Many people are feeling vulnerable and alone. Will it make them more empathetic?

Everything is unsettled.

Whatever you thought was steady and predictable has now turned out to be alien and dangerous. You can no longer interact with your family or friends or other members of your community face to face—never mind hug or touch them. Your routines and habits have been upended, and you face new deprivations, a reversal for which you were unprepared.

Nor can you depend on long-standing safety nets that would supposedly always be there for you. As for strangers, you can’t tell which ones could imperil your safety, and who might offer assistance. Distance becomes the norm.

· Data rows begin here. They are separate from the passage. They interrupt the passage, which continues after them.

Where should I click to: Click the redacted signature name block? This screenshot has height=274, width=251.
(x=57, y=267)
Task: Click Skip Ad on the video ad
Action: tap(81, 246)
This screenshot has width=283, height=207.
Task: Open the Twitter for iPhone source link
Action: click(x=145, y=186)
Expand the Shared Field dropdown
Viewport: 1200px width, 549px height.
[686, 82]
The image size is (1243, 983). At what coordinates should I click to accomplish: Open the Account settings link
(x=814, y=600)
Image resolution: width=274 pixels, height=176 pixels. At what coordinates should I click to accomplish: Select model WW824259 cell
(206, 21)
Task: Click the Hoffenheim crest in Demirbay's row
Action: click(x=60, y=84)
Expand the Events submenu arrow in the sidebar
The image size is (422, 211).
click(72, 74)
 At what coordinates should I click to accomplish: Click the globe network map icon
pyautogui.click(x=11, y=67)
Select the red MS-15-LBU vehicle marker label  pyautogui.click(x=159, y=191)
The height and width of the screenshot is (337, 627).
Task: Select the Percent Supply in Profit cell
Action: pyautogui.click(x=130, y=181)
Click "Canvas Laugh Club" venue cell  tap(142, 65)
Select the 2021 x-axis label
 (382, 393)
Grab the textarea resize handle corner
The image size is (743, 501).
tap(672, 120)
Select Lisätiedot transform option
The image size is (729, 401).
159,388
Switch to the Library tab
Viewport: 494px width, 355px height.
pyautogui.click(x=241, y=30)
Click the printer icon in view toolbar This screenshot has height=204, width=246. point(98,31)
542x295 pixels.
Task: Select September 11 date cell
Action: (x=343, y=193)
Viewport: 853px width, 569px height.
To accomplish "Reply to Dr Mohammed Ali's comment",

That’s a description of life for countless millions in the times of the coronavirus. Yes, but it also captures the daily experience—from the very beginning of history—of vast numbers of exiles and migrants as they discover how to survive a journey into the unknown.

Is it possible, then, that these uprooted men, women and children who left their homes behind for a new land—whether in search of more auspicious prospects or because they were fleeing a catastrophe—have some lessons to teach us now that the pandemic has, in some sense, made exiles of us all?

As someone who comes from a family of refugees—and who has spent his own life wandering, losing and gaining countries and languages—I trust that there is much to learn from the experience of extreme dislocation suffered by humanity’s expatriate multitudes.